**** Information given ****

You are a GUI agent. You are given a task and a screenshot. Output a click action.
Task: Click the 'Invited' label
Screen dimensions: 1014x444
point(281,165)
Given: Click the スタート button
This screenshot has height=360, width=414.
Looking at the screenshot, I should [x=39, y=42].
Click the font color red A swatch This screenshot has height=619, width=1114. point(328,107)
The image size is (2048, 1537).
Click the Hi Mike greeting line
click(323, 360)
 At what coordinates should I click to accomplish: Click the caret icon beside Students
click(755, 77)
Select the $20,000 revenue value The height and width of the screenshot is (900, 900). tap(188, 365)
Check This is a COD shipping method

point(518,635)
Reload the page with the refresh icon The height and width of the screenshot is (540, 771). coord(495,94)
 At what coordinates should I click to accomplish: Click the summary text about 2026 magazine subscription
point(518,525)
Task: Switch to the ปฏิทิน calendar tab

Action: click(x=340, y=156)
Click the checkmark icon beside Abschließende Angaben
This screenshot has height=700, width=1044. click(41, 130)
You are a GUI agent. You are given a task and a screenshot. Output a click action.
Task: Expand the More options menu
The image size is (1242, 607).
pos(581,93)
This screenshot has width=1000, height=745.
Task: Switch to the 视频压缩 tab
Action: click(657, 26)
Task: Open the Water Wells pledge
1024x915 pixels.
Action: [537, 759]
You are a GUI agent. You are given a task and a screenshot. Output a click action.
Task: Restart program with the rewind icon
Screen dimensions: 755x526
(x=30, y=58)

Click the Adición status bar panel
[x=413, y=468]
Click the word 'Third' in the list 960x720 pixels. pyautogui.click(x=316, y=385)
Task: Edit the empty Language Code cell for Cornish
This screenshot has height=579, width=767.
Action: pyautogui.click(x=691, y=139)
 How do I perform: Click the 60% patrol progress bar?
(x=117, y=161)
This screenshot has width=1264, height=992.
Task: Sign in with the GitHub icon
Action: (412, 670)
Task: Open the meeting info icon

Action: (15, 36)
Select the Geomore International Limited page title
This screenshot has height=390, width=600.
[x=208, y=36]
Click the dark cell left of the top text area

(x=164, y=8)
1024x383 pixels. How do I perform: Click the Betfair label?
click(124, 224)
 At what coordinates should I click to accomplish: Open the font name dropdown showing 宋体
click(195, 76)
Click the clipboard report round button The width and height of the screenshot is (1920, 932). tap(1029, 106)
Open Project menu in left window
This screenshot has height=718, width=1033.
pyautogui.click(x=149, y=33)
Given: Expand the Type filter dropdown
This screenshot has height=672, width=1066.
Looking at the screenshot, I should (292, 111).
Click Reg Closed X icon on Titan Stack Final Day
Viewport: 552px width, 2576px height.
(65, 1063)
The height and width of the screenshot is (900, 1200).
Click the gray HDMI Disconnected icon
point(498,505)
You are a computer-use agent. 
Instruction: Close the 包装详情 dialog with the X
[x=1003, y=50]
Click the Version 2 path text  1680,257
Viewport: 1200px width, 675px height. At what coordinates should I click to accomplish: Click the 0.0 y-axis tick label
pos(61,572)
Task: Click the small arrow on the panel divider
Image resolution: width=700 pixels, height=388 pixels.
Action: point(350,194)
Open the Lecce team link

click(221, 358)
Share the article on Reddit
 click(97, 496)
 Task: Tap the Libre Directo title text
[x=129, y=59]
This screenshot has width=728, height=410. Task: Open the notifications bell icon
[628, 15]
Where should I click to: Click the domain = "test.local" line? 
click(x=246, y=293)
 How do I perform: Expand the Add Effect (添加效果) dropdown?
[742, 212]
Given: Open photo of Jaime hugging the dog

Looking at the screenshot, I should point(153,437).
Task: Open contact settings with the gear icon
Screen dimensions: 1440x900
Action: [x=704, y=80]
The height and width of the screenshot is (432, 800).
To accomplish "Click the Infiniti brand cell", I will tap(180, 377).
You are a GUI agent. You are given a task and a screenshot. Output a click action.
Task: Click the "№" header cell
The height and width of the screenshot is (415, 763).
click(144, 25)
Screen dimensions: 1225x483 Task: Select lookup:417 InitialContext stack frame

****

**Brief:** Could you reproduce, exactly as written, the lines running from the one with "The height and width of the screenshot is (415, 763)." to the end of the entries above?

**Exercise output:**
The height and width of the screenshot is (415, 763).
click(144, 25)
Screen dimensions: 1225x483 Task: Select lookup:417 InitialContext stack frame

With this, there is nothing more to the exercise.